Catherine convint en elle-même que rien au monde n’avait jamais été plus en sûreté. Mais, honteuse d’une ignorance qui eût semblé par trop anormale, elle n’osa pas mettre en doute ce don de perspicacité et de sympathie qui lui était dévolu par Isabelle.

James se préparait à partir pour Fullerton : il allait demander à ses parents leur consentement à son mariage. C’était là pour Isabelle une source d’agitations réelles. Catherine tâchait de la convaincre, comme elle en était elle-même convaincue, que ni le père ni la mère ne s’opposeraient aux désirs de leur fils :

— Il est impossible, disait-elle, que des parents soient meilleurs, plus désireux du bonheur de leurs enfants. Je ne doute pas de leur « oui » immédiat.

— Morland dit exactement la même chose, répondit Isabelle, et cependant je n’ose pas espérer. Ma dot sera si petite ! Ils ne consentiront jamais ! Votre frère pourrait prétendre à la main de n’importe quelle héritière.

Là encore Catherine discerna la puissance de l’amour :

— Vraiment, Isabelle, vous êtes trop modeste : la différence de fortune n’a ici aucune importance.

— Oh ! ma douce Catherine, pour votre cœur généreux, elle n’aurait aucune importance ; mais combien rare un tel désintéressement ! Quant à moi, je ne souhaiterais qu’une chose : que nos situations fussent interverties. Si j’avais des millions, si j’étais maîtresse du monde entier, c’est votre frère encore que je choisirais.
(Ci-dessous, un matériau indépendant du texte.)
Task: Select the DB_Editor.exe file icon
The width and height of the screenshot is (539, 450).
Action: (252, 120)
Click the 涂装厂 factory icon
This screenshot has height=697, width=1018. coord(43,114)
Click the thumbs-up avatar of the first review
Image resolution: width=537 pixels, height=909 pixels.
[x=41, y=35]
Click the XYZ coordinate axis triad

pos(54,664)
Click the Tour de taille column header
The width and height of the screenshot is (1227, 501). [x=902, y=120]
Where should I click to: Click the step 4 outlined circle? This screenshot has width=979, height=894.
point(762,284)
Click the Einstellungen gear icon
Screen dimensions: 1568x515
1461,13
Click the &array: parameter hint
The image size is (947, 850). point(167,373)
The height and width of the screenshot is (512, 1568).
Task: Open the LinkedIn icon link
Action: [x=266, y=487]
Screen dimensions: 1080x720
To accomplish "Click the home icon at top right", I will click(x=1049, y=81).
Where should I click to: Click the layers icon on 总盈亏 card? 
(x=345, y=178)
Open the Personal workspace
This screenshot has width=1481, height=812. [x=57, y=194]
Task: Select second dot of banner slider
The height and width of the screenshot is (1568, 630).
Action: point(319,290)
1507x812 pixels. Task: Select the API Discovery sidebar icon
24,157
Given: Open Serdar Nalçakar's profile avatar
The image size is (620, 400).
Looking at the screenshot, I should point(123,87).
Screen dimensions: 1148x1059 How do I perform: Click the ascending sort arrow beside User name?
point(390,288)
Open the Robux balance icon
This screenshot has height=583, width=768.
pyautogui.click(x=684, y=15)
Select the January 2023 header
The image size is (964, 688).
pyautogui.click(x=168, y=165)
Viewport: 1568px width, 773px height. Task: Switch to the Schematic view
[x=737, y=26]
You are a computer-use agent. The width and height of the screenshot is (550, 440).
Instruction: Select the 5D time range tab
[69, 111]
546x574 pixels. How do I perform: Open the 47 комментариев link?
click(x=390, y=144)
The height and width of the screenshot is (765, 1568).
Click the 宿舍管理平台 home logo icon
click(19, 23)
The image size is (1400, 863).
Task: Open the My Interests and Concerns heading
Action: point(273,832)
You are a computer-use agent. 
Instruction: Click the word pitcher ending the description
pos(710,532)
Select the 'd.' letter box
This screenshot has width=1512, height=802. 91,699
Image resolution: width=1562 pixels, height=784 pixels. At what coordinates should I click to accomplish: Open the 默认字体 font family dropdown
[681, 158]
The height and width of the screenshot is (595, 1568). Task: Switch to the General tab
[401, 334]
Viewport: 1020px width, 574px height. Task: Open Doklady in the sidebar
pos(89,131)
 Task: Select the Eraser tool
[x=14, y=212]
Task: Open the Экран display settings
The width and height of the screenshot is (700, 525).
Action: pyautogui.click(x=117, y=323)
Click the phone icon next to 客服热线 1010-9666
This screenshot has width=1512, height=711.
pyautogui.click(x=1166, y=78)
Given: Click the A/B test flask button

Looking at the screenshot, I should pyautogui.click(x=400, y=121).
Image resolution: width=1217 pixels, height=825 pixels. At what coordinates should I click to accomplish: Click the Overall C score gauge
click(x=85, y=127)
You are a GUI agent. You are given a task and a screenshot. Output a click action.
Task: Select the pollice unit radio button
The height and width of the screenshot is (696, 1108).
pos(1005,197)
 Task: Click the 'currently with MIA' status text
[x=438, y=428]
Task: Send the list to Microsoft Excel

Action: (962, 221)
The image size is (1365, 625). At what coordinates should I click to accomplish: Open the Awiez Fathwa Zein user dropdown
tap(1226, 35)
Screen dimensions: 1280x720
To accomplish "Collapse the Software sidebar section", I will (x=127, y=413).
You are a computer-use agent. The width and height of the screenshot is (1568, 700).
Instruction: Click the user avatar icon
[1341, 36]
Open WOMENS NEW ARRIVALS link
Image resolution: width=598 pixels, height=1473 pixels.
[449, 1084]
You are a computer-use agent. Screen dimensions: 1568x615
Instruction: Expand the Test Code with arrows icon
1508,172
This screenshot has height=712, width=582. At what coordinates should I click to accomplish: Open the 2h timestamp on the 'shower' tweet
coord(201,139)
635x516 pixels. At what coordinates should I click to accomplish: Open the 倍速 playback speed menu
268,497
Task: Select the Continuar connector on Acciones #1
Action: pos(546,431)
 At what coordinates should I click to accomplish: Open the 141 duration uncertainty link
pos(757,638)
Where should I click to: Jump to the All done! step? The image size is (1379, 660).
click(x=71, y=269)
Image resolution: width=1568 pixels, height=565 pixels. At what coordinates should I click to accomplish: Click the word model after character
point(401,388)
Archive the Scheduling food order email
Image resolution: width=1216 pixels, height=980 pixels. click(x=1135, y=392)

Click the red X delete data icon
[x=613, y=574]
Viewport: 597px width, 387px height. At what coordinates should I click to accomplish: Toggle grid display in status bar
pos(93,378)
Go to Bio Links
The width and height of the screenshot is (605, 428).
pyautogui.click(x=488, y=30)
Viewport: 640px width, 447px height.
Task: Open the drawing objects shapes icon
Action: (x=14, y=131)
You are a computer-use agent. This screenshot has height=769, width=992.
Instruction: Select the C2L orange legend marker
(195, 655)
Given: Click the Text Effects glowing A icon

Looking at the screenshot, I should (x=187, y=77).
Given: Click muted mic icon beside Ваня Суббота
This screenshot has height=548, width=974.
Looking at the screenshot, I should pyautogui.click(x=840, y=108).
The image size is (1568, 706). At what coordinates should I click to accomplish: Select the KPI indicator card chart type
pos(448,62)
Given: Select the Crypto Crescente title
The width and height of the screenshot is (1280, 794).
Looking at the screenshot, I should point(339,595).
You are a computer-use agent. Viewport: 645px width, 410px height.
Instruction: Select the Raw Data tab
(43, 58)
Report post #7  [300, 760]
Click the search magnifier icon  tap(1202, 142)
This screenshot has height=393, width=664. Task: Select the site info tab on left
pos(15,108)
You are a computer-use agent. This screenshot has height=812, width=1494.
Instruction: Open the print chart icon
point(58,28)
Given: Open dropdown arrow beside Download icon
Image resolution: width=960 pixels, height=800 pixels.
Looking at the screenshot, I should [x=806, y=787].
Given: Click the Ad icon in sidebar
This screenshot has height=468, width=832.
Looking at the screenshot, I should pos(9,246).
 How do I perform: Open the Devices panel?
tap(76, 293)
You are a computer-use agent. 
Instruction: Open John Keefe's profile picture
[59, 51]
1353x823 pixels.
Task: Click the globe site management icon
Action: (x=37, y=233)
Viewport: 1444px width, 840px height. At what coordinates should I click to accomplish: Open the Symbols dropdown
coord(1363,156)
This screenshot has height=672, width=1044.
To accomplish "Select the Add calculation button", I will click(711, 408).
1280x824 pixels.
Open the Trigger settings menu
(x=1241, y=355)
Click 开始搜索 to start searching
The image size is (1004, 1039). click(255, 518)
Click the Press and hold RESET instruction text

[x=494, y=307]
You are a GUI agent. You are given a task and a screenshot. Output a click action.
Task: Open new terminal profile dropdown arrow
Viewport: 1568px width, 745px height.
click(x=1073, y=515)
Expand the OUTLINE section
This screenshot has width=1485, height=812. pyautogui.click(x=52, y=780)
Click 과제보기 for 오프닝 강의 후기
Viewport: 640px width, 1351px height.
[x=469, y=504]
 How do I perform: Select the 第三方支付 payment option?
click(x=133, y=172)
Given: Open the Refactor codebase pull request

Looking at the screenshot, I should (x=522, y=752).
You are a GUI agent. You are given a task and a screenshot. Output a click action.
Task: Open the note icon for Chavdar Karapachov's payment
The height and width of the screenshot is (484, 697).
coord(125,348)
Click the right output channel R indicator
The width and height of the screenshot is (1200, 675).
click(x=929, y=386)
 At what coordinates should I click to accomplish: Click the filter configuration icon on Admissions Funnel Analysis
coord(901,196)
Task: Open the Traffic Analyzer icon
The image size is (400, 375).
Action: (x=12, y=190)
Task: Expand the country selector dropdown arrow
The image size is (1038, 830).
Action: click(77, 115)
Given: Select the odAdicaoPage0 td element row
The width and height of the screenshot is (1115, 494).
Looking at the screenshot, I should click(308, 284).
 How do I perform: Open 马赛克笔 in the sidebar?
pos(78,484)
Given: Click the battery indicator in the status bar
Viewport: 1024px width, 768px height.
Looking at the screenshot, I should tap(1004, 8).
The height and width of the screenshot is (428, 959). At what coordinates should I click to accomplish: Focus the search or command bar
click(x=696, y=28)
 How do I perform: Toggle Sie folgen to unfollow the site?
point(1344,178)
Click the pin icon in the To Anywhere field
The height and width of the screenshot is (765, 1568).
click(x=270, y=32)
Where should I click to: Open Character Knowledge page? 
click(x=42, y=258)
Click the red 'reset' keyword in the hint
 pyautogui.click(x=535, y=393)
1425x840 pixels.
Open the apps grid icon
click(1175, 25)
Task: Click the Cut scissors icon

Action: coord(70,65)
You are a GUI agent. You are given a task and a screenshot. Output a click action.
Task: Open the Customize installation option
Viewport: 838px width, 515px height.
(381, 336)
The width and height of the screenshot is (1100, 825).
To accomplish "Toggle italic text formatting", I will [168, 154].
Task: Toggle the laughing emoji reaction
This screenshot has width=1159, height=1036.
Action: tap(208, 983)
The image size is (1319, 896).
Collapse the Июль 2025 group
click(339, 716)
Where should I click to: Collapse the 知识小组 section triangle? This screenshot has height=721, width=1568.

Cet exposé de principes remémora agréablement à Catherine toutes les héroïnes de sa connaissance, et elle pensa que son amie n’avait jamais été plus charmante qu’en formulant une déclaration si magnanime. Et elle ne cessait de dire :

— Je suis sûre qu’ils consentiront. Je suis sûre que vous leur plairez beaucoup.

— Pour ma part, disait Isabelle, mes désirs sont si modestes que la moindre pension me suffira. Quand on s’aime vraiment, la pauvreté est encore de l’opulence. Je hais le faste. Je ne voudrais habiter Londres pour rien au monde. Une villa dans une bourgade retirée, ce serait adorable. Il y a de ravissantes petites villas autour de Richmond.

— Richmond ! s’écria Catherine. Il faut que vous habitiez près de Fullerton. Il faut que vous soyez près de nous.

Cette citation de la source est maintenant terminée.